Cuando nuestra gente se enteró de que el Estado acostumbraba a ofrecer medios de vida a los extranjeros que deseaban quedarse, nos costó no poco trabajo conseguir que alguno de los nuestros vigilara el barco, e impedir que fueran en seguida al gobernador a rogárselo ansiosamente, pero al fin, con grandes dificultades, conseguimos contenerles, hasta ponernos de acuerdo sobre qué decisión tomar.

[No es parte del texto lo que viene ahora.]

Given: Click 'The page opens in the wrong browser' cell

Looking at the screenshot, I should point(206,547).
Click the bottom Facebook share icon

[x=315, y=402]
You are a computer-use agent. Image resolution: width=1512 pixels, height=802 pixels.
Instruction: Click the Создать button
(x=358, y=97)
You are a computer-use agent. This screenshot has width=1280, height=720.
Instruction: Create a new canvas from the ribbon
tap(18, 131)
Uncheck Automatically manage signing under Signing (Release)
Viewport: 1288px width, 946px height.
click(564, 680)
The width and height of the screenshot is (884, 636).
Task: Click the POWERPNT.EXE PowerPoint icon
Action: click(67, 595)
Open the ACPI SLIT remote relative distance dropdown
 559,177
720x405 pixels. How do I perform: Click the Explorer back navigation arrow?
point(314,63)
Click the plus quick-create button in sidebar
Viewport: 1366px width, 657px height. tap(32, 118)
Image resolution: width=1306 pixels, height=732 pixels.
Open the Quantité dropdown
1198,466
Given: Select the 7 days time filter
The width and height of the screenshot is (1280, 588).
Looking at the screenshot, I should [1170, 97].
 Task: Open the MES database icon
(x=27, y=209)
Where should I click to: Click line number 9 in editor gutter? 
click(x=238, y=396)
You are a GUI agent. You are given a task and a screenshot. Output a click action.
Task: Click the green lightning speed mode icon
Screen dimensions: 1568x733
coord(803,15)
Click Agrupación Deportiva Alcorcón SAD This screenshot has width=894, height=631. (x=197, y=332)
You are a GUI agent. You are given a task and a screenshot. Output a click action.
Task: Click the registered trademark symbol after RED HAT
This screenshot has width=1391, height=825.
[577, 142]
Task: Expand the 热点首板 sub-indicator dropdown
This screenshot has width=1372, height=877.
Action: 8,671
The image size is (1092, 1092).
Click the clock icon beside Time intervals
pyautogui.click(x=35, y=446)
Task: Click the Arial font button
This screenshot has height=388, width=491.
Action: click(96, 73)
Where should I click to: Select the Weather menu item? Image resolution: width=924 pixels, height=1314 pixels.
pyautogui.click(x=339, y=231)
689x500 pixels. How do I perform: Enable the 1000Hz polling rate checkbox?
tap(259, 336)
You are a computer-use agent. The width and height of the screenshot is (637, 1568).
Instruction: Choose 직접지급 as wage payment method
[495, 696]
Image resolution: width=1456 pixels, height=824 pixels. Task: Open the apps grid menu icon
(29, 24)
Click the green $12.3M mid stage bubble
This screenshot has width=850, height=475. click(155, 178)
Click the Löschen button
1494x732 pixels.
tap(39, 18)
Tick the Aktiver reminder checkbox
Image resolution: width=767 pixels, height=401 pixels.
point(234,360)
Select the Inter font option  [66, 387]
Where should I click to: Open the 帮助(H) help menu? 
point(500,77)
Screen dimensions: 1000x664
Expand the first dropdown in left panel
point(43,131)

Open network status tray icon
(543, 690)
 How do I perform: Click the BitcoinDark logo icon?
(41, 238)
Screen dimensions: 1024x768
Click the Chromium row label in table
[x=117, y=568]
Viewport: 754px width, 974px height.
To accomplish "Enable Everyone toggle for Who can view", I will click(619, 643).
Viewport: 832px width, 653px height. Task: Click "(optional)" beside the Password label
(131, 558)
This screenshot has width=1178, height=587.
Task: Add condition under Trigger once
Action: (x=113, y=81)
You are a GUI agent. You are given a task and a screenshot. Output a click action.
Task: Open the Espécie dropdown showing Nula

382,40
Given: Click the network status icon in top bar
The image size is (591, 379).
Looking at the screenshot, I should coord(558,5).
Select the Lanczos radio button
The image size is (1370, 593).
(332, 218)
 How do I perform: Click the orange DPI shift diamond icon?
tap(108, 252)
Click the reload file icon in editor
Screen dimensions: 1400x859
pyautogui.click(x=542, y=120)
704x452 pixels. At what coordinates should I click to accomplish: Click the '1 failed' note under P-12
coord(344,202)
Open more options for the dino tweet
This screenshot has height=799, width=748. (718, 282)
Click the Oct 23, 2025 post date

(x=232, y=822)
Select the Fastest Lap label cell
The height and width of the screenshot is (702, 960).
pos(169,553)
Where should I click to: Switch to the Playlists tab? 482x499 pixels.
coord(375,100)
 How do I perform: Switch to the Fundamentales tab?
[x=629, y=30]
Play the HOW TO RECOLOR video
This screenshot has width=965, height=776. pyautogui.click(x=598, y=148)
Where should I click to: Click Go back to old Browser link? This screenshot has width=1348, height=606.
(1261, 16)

Entonces, viendo ya que no había peligro para nosotros y considerándonos como hombres libres, empezamos a vivir con la mayor alegría posible, paseando y viendo sin nuestro guía todo aquello que había que ver en la ciudad y lugares cercanos; entablando conocimiento con las gentes de la región y no la de inferior calidad, en cuyo trato encontramos tal humanidad, tal franqueza y tanta benevolencia para acoger a los extranjeros, como si dijéramos, en su seno, que casi olvidábamos todo lo que nos era querido en nuestras patrias.

De continuo encontrábamos muchas cosas bien merecedoras de observar y relatar, pues desde luego, si hay en el mundo un espejo, digno de cautivar los ojos de los mortales, es este país.